Physical replication ships raw WAL bytes; logical replication decodes WAL into row-level change events. That one distinction drives every other difference between them.
Physical replication
The standby receives the primary's WAL byte-for-byte and replays it at the block level. The consequences follow directly:
- It is an exact clone of the entire cluster — all databases, all tables, system catalogs included. You cannot replicate a subset.
- It requires the same major version (the WAL format is version-specific) and the same architecture.
- The standby is read-only; you cannot write to it independently.
- It's low-overhead and the standard tool for HA and physical backups. This is what "streaming replication" means by default.
Logical replication
A logical decoding plugin reads the WAL and turns it into a stream of row-level changes (INSERT/UPDATE/DELETE) expressed against specific tables, replayed as ordinary SQL on the subscriber:
- Selective — you replicate chosen tables via publications, not the whole cluster.
- Cross-version — a PostgreSQL 16 publisher can feed a 17 subscriber, which is the reason it's used for near-zero-downtime major upgrades.
- The subscriber is a fully writable database; it can have extra tables, extra indexes, and receive writes from other sources.

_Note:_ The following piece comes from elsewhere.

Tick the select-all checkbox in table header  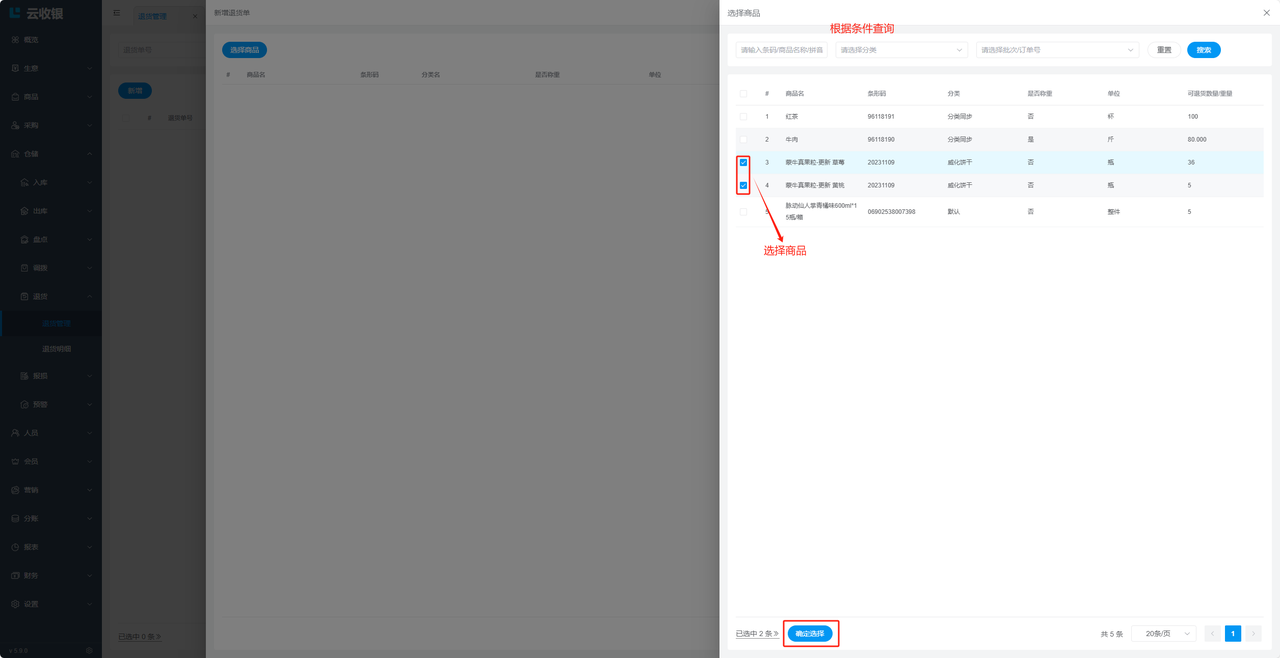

- Higher overhead, and it has limits: by default it replicates DML but not DDL (schema changes must be applied manually on both sides), and the published tables need a replica identity (a primary key or
REPLICA IDENTITY).
-- logical: publisher side
CREATE PUBLICATION orders_pub FOR TABLE orders, order_items;
-- subscriber side
CREATE SUBSCRIPTION orders_sub
CONNECTION 'host=primary dbname=shop'
PUBLICATION orders_pub;
Choosing between them
Reach for physical when you want a faithful hot-standby for failover and read offloading with the least fuss. Reach for logical when you need to replicate part of a database, replicate across versions, consolidate several databases into one, or feed a downstream consumer.